Werder will be the city’s 22nd park and will be mostly undeveloped without any athletic fields or basketball courts added to it. The city took over the park area, adjacent to State Route 92, from San Mateo County and early proposals included constructing an ice rink or ferry terminal for the property.
Those plans have died, however, and the preferred alternatives for Werder now include a space for mobile concession, picnic tables, benches, limited parking, open space, a maintenance storage area and rest room.
Mayor Pam Frisella, however, is hoping that the property will generate some future revenue for the city from concessions such as bicycle rentals or food sales.
“It is worth looking at since the view is priceless and the price was right,” Frisella wrote the Daily Journal in an email.
The county conveyed the park area to the city at no cost.
A rest room is already on the Werder property but was only open for about six months and will need some refurbishing, said Parks and Recreation Director Kevin Miller. The county closed the park quickly after it opened it because it did not have the funds to maintain it, Miller said.
The city is also moving toward sprucing up Destination Park, the triangular-shaped parcel near Halibut Street that was once considered for a fourth elementary school in the city.
Both parks are accessible from the levee pedway that wraps around Foster City.
Destination is technically considered one of the city’s parks already although it has no amenities, Miller said.
So far, only conceptual preliminary designs have been approved by both the city’s Parks and Recreation Committee and Planning Commission. The City Council will next consider how to approach the parks at a public forum next week.
Early cost estimates to turn both spaces into parks are about $2.2 million with ongoing costs estimated to be about $40,000 a year, mostly to maintain the bathrooms, Miller said.
But Vice Mayor Charlie Bronitsky is not ready to spend that kind of money now on constructing new parks since the city is facing a structural deficit in the coming years.
“As I have said publicly since the inception of this idea, I do not think it is good timing to be spending city funds on two new parks given the number of parks we have, the financial condition of our city and the fact that we will be able to develop these later should we so choose,” Bronitsky wrote the Daily Journal in an email.

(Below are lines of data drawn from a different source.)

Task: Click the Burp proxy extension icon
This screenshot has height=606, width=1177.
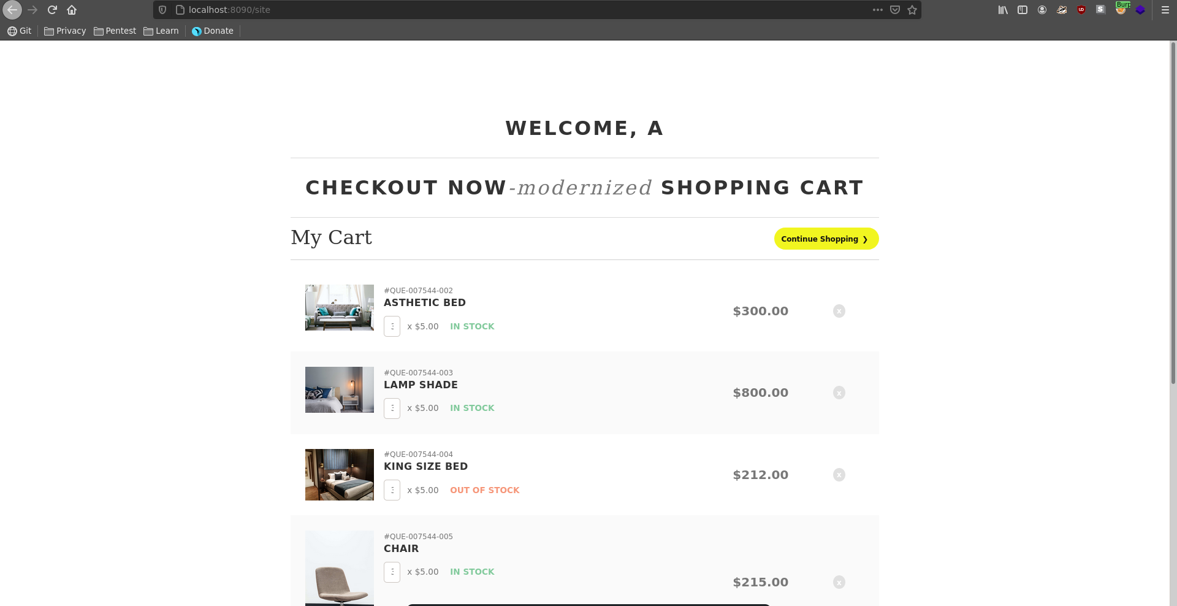Action: (1121, 9)
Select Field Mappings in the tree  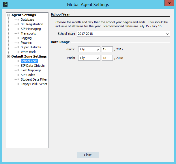click(31, 70)
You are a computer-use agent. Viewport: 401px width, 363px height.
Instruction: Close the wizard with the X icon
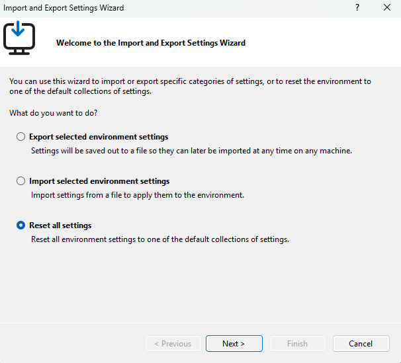387,8
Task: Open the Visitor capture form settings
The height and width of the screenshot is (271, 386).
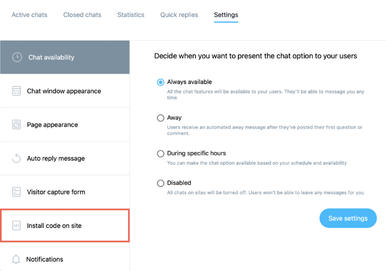Action: [65, 192]
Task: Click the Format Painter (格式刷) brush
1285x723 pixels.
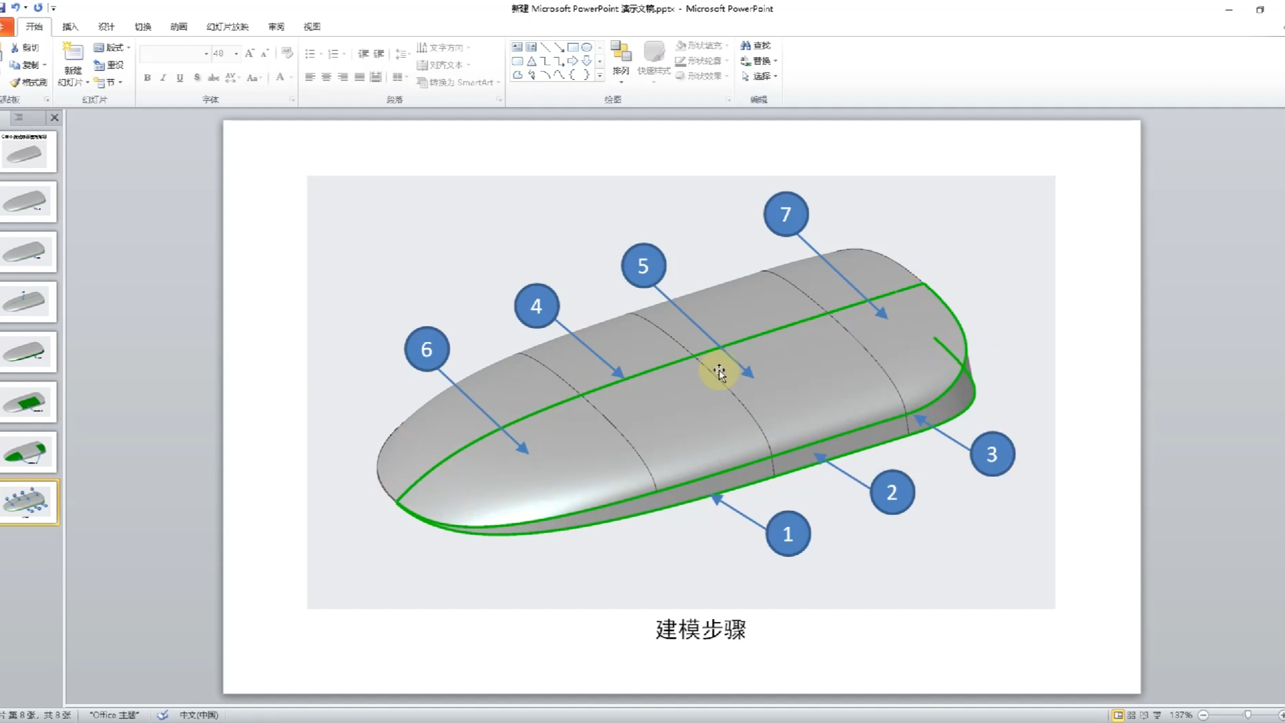Action: (x=15, y=82)
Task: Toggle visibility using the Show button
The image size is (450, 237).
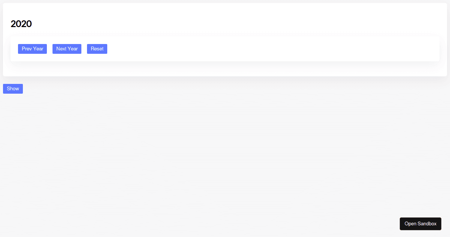Action: (13, 89)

Bronitsky would rather spend city funds on economic development.
“We are already projecting a return to deficit spending in just two years and that does not include any more spending on the development of new parks,” Bronitsky wrote.
Councilman Art Kiesel hopes that if the city does invest in Werder that it generates some money for the city.

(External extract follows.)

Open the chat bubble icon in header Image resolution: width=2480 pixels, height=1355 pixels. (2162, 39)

Destination Park, however, will likely just be a “destination” from which the city will not realize any income, Kiesel said.
Councilman Herb Perez thinks the 2.6-acre Werder site is a great opportunity for the city to modernize its approach to public spaces and would also like to see amenities and concessions that generate revenue for the city, too. The pier adjacent to the park is still owned by the county.
The public forum is 6:30 p.m., Monday, Oct. 21, City Hall, 620 Foster City Blvd., Foster City.